From 87eb3815d26d85dd0ba7ddd47477107db4cd3742 Mon Sep 17 00:00:00 2001
From: Johannes Steinmetzer <johannes.steinmetzer@uni-jena.de>
Date: Thu, 5 Sep 2024 11:44:23 +0200
Subject: [PATCH] add: numba_multipole backend

---
 pysisyphus/wavefunction/backend_numba.py      |   2 +-
 .../wavefunction/backend_numba_multipole.py   | 298 ++++++++++++++++++
 pysisyphus/wavefunction/shells.py             |  45 ++-
 3 files changed, 335 insertions(+), 10 deletions(-)
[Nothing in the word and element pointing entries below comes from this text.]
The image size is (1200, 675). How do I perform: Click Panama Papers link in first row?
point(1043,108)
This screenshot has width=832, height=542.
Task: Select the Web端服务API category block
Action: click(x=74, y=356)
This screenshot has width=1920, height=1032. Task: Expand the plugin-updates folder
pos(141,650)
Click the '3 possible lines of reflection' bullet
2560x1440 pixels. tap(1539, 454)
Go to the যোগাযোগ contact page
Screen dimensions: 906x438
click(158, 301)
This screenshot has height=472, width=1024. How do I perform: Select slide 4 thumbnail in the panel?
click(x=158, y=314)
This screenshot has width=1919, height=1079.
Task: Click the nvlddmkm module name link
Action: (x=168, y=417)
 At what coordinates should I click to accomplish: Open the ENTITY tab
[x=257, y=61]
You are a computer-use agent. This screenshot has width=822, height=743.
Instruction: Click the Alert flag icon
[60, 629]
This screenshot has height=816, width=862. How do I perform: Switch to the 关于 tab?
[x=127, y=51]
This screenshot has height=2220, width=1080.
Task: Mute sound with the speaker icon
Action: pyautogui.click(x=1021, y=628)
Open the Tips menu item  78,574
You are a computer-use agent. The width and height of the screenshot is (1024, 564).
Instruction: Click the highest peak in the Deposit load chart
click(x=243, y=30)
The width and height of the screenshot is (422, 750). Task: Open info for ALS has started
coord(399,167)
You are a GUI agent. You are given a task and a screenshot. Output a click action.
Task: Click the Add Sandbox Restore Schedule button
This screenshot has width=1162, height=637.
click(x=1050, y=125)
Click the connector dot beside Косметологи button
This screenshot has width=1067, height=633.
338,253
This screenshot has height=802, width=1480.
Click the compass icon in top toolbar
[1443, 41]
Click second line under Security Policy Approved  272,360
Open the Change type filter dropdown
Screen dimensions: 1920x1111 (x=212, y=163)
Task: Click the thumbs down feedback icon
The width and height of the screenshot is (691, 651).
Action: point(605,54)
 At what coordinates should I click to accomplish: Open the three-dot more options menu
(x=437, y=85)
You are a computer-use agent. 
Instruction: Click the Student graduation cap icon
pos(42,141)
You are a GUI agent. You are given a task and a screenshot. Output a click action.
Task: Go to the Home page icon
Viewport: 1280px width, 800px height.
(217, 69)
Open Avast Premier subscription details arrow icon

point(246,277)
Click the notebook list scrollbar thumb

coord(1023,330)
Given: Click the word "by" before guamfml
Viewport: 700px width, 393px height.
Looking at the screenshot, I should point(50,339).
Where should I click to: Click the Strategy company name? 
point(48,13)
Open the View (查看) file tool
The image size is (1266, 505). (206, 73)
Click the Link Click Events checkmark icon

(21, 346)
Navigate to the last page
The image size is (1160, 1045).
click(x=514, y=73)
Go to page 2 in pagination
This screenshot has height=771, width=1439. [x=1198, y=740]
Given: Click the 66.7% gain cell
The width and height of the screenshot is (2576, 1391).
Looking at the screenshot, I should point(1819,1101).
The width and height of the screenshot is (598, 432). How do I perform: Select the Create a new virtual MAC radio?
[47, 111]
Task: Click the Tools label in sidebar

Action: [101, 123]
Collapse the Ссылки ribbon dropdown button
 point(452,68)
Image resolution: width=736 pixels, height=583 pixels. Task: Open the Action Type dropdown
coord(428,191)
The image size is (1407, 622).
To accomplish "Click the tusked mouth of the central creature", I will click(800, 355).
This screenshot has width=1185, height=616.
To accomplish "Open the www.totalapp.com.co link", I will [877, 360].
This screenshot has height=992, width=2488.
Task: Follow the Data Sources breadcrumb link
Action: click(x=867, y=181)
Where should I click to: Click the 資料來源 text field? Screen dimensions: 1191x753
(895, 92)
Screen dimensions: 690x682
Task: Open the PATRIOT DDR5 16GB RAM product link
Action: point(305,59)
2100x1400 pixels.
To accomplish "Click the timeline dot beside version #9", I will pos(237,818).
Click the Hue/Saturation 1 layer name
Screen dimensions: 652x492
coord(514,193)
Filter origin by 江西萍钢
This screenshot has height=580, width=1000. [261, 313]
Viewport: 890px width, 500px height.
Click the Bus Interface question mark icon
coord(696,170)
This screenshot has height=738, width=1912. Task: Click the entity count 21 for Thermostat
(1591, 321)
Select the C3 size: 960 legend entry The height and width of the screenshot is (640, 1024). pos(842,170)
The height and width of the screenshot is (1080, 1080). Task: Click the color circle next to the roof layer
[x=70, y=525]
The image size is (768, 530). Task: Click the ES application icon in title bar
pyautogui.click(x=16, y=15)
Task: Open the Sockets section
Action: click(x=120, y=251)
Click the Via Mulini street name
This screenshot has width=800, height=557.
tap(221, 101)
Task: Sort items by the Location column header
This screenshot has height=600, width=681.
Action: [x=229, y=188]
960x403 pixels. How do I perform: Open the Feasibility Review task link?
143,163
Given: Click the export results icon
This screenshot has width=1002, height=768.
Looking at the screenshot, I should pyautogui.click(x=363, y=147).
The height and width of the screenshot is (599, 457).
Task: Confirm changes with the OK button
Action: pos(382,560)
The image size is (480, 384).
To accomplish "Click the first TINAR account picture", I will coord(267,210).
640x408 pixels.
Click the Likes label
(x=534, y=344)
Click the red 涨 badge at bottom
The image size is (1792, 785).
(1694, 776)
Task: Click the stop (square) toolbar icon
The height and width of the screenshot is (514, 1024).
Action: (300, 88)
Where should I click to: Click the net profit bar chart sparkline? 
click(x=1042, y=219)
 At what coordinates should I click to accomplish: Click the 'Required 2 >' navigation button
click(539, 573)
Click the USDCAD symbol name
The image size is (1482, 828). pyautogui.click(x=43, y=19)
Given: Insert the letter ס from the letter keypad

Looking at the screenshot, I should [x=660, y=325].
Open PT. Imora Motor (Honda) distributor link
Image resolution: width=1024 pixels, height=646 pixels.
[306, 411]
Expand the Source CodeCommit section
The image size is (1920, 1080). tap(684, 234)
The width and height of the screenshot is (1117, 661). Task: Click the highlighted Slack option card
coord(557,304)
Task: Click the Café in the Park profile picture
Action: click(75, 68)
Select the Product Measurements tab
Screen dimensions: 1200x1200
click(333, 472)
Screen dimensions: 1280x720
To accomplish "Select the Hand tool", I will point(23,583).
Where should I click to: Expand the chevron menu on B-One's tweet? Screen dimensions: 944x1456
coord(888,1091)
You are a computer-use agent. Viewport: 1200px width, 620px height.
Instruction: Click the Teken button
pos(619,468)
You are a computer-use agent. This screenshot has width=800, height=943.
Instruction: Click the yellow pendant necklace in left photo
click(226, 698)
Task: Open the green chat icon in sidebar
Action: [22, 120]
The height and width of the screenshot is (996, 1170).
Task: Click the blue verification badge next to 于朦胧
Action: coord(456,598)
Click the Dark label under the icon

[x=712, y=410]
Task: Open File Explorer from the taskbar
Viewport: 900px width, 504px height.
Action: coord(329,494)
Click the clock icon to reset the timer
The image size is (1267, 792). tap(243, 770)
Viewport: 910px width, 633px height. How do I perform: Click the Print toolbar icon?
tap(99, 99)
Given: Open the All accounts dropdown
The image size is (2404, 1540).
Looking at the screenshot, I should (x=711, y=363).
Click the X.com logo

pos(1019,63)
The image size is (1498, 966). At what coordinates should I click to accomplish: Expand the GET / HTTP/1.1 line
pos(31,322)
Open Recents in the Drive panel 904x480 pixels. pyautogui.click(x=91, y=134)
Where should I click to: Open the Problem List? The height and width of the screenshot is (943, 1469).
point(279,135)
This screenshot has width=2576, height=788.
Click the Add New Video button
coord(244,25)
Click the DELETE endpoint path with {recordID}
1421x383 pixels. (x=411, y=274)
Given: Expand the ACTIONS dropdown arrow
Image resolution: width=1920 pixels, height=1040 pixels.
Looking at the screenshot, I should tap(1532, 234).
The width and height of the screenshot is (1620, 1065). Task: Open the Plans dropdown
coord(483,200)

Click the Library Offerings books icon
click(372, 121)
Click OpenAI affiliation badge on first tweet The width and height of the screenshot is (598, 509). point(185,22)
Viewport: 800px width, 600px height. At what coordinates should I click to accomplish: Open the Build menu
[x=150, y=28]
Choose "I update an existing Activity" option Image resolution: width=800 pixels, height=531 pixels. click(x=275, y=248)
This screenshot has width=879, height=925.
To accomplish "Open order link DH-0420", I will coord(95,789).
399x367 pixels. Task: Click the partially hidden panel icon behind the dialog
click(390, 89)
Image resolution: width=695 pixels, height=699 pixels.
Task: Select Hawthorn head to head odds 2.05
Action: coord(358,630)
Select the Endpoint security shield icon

 create mode 100644 pysisyphus/wavefunction/backend_numba_multipole.py

diff --git a/pysisyphus/wavefunction/backend_numba.py b/pysisyphus/wavefunction/backend_numba.py
index 8d3fb24120..5bb1b33230 100644
--- a/pysisyphus/wavefunction/backend_numba.py
+++ b/pysisyphus/wavefunction/backend_numba.py
@@ -237,7 +237,7 @@ def get_1el_ints_cart(
 ):
     org_components = components
     components = max(1, components)
-    symmetric = shells_b == None
+    symmetric = shells_b is None
     if symmetric:
         shells_b = shells_a
 
diff --git a/pysisyphus/wavefunction/backend_numba_multipole.py b/pysisyphus/wavefunction/backend_numba_multipole.py
new file mode 100644
index 0000000000..35d79819ad
--- /dev/null
+++ b/pysisyphus/wavefunction/backend_numba_multipole.py
@@ -0,0 +1,298 @@
+import numba
+import numpy as np
+
+
+_FUNC_DATA = {
+    #              Le,   components
+    "int1e_ovlp": (0, 0),
+    "int1e_r": (1, 3),
+    "int1e_rr": (2, 9),
+}
+
+
+def get_func_data(key):
+    # Le, components
+    return _FUNC_DATA[key]
+
+
+@numba.jit(nopython=True, cache=True)
+def canonical_order(L: int) -> np.ndarray:
+    inds = np.zeros(((L + 2) * (L + 1) // 2, 3), dtype=np.int64)
+    i = 0
+    for j in range(L + 1):
+        l = L - j
+        for n in range(j + 1):
+            m = j - n
+            inds[i] = (l, m, n)
+            i += 1
+    return inds
+
+
+@numba.jit(nopython=True, cache=True)
+def factorial2(n: int) -> int:
+    """Double factorial for positive integer arguments and 0 and -1."""
+    if n == -1:
+        return 1
+    offset = n % 2
+    result = 1
+    for i in range(2 + offset, n + 1, 2):
+        result *= i
+    return result
+
+
+@numba.jit(nopython=True, cache=True)
+def lmn_factors(l: int, m: int, n: int) -> float:
+    return 1 / np.sqrt(
+        factorial2(2 * l - 1) * factorial2(2 * m - 1) * factorial2(2 * n - 1)
+    )
+
+
+@numba.jit(nopython=True, cache=True)
+def multipole1d_(i, j, e, px, pa, pb, pr, base):
+    """1d-multipole integral."""
+    # Base case
+    if (i < 0) or (j < 0) or (e < 0) or ((i == 0) and (j == 0) and (e == 0)):
+        # return np.sqrt(np.pi / px)
+        return base
+    # Decrement bra
+    elif i > 0:
+        return pa * multipole1d(i - 1, j, e, px, pa, pb, pr, base) + 1 / (2 * px) * (
+            (i - 1) * multipole1d(i - 2, j, e, px, pa, pb, pr, base)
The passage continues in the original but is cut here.